* Material shown *
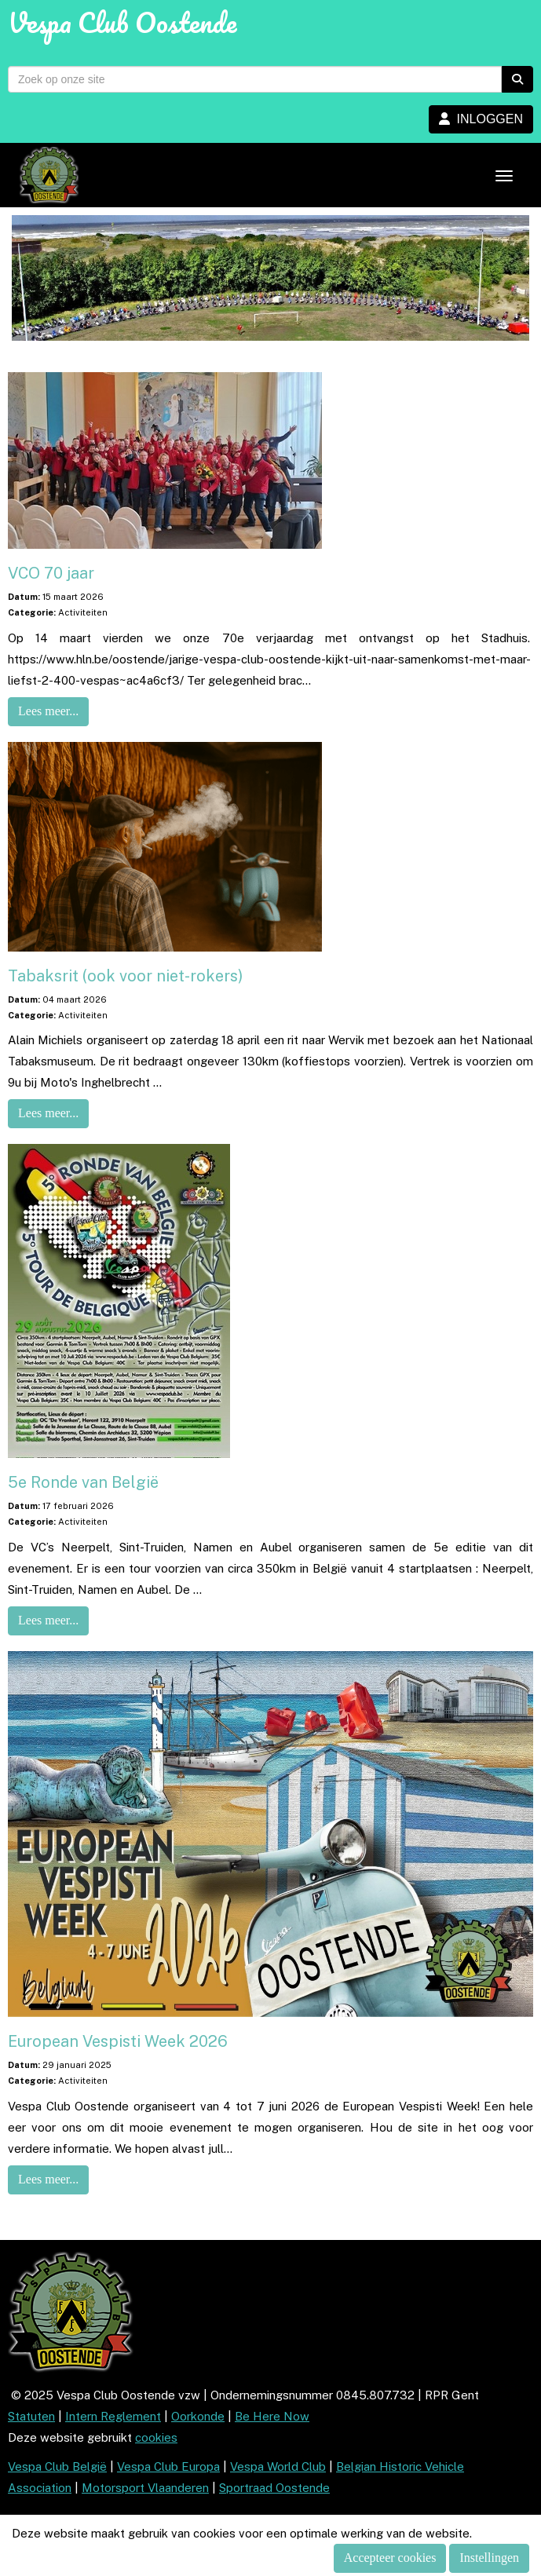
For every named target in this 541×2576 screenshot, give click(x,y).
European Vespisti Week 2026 (118, 2041)
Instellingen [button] (489, 2557)
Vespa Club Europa (168, 2466)
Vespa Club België (57, 2466)
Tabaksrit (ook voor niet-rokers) (125, 975)
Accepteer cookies (390, 2557)
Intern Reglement (113, 2416)
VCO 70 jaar (51, 573)
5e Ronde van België (83, 1482)
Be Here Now (272, 2416)
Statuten (31, 2416)
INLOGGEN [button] (481, 119)
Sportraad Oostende (274, 2487)
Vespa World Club (278, 2466)
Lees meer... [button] (48, 711)
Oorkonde (198, 2416)
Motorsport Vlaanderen (145, 2487)
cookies (156, 2437)
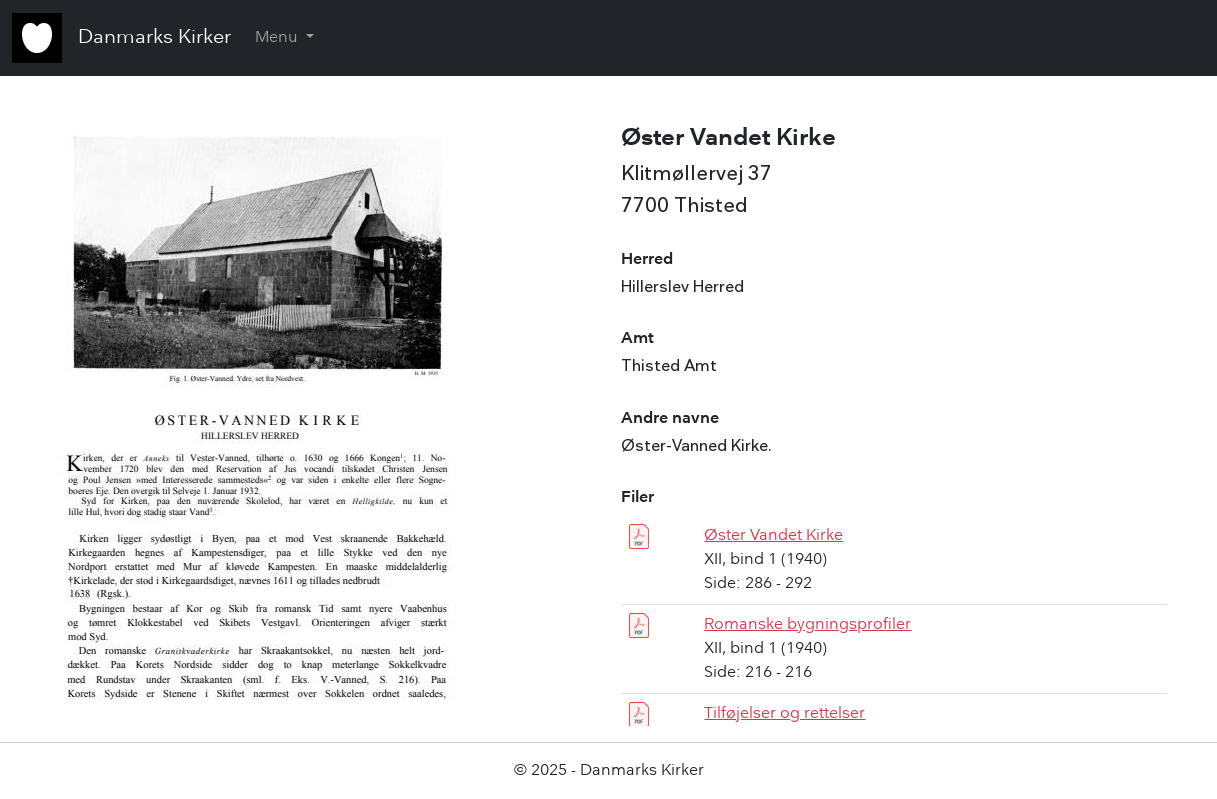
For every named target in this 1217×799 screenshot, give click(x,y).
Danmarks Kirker (154, 38)
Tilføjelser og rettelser (784, 714)
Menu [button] (278, 38)
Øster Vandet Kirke (773, 536)
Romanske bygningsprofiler (807, 625)
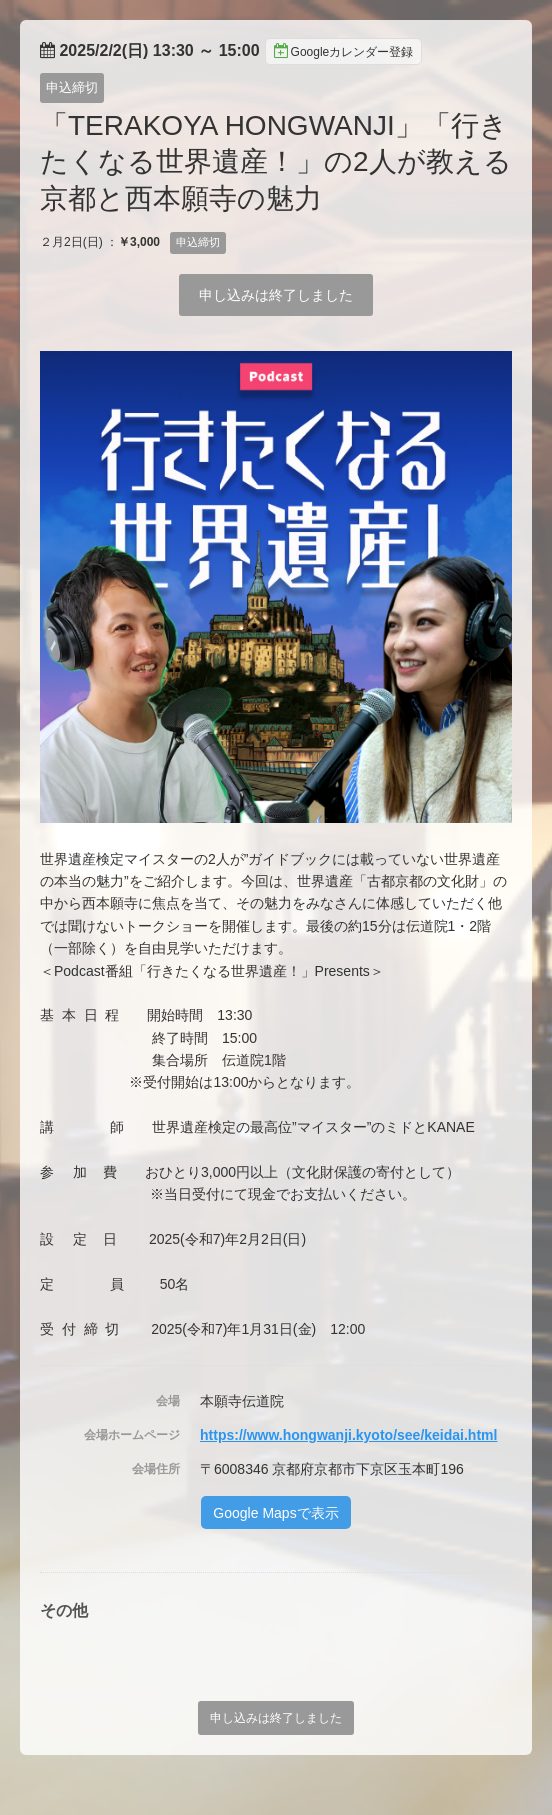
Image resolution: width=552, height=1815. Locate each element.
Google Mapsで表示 (275, 1513)
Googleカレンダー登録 (344, 51)
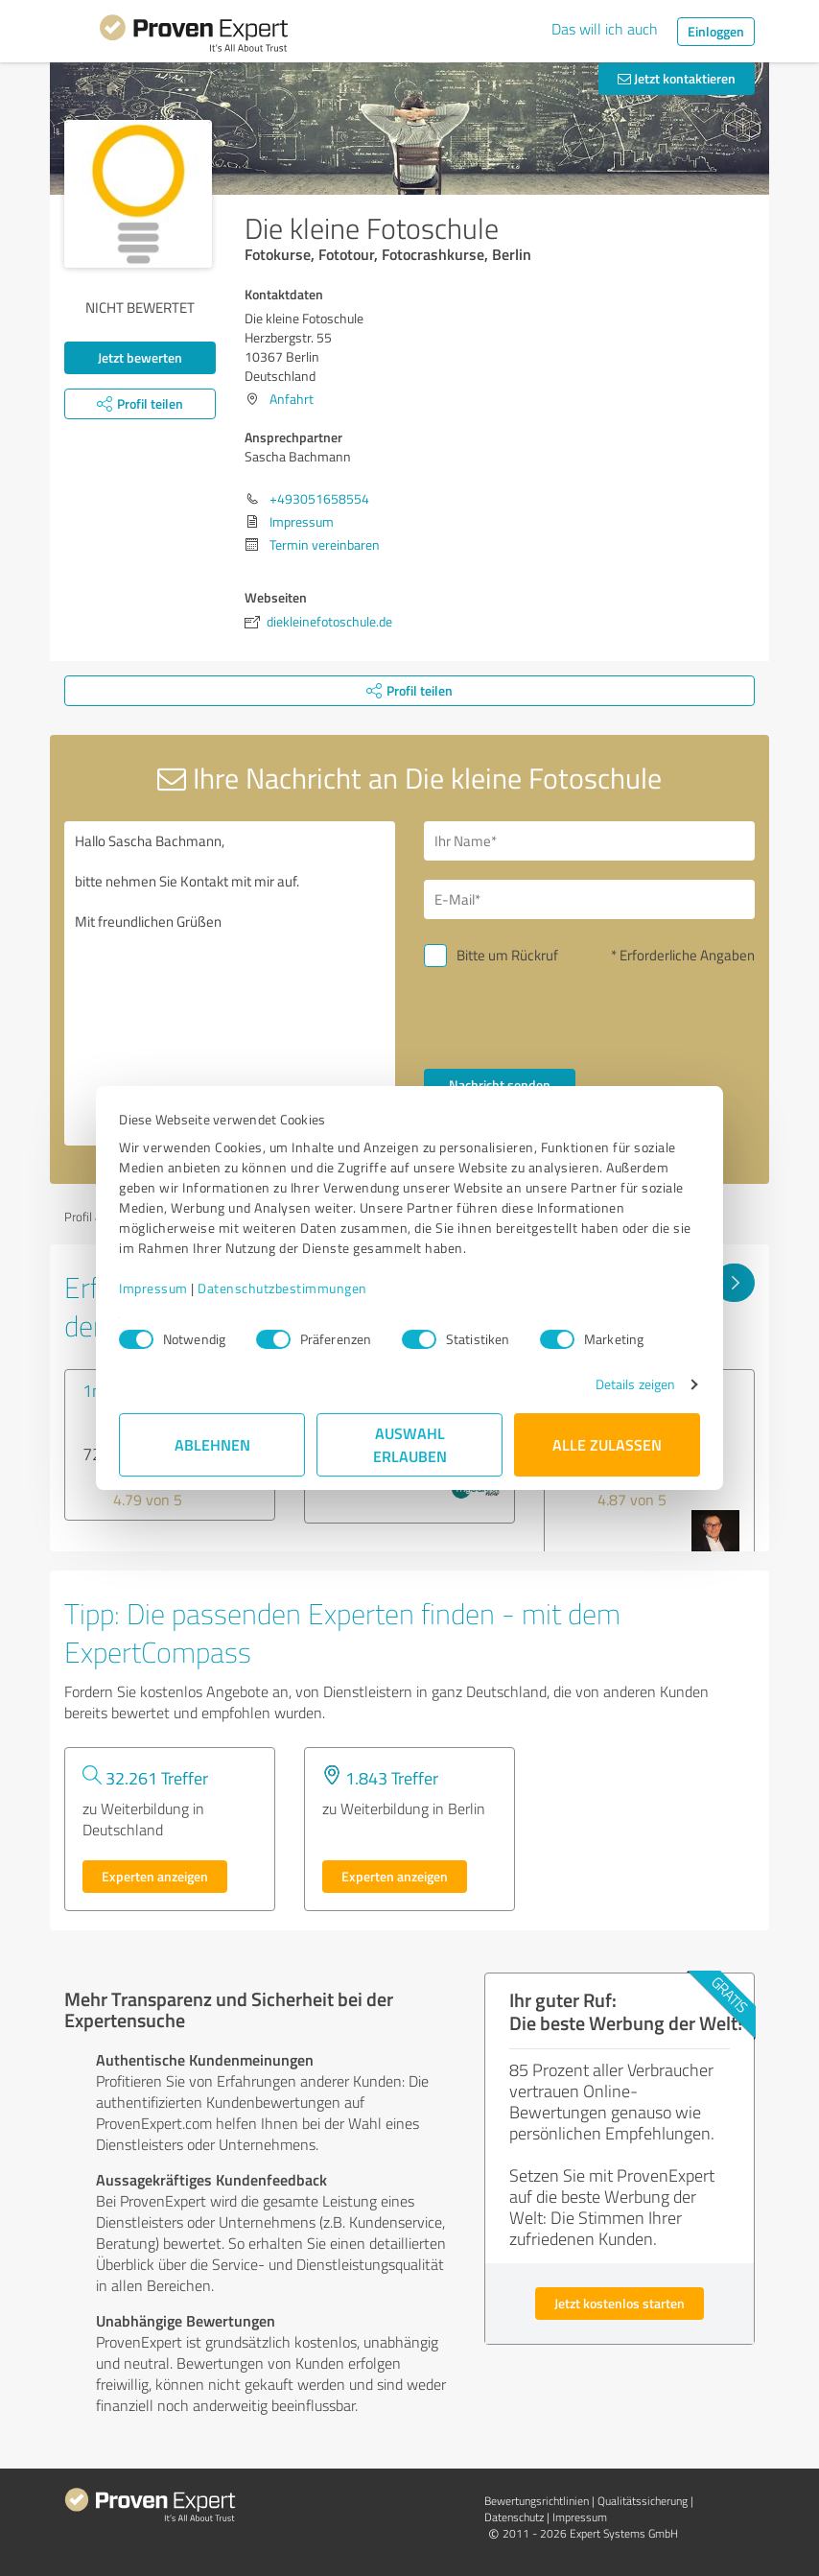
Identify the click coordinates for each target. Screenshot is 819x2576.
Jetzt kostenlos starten (619, 2303)
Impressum (153, 1288)
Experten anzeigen (155, 1876)
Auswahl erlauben (410, 1444)
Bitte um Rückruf (507, 955)
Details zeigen (635, 1384)
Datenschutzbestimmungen (282, 1288)
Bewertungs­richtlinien (536, 2501)
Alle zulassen (607, 1444)
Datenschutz (514, 2517)
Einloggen (716, 31)
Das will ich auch (604, 28)
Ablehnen (212, 1444)
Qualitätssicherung (642, 2501)
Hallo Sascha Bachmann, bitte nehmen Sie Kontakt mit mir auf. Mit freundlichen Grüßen (229, 983)
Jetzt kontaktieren (677, 78)
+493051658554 (319, 498)
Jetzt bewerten (140, 357)
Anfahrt (291, 399)
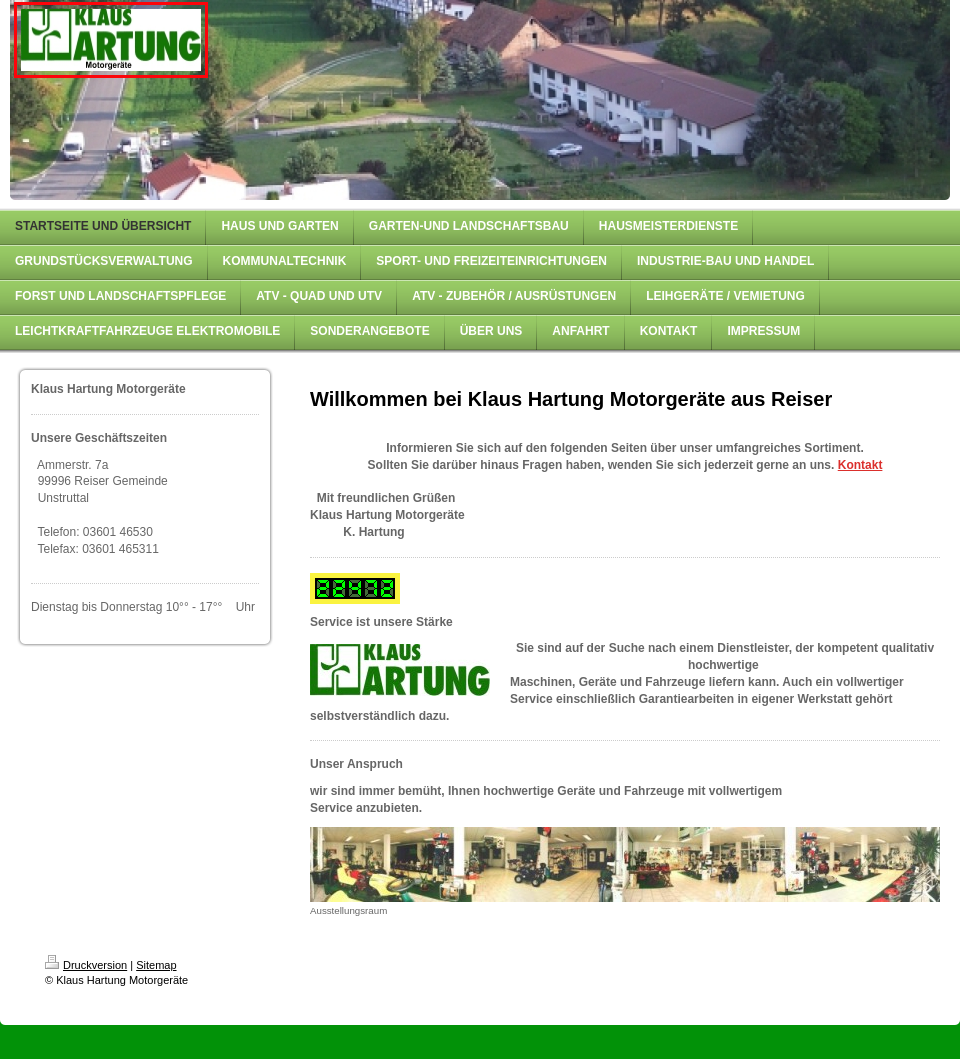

* Problem statement *
Please put the part of the material that opens with the line containing "Googleカレンダー登録 (344, 51)" and runs through its end into a JSON list of strings, one string per line, with blank lines left out. Leave the pictures out of the answer.

* The reply *
[
  "Googleカレンダー登録 (344, 51)",
  "Identify the click coordinates for each target. Screenshot is 819x2576.",
  "Jetzt kostenlos starten (619, 2303)",
  "Impressum (153, 1288)",
  "Experten anzeigen (155, 1876)",
  "Auswahl erlauben (410, 1444)",
  "Bitte um Rückruf (507, 955)",
  "Details zeigen (635, 1384)",
  "Datenschutzbestimmungen (282, 1288)",
  "Bewertungs­richtlinien (536, 2501)",
  "Alle zulassen (607, 1444)",
  "Datenschutz (514, 2517)",
  "Einloggen (716, 31)",
  "Das will ich auch (604, 28)",
  "Ablehnen (212, 1444)",
  "Qualitätssicherung (642, 2501)",
  "Hallo Sascha Bachmann, bitte nehmen Sie Kontakt mit mir auf. Mit freundlichen Grüßen (229, 983)",
  "Jetzt kontaktieren (677, 78)",
  "+493051658554 (319, 498)",
  "Jetzt bewerten (140, 357)",
  "Anfahrt (291, 399)"
]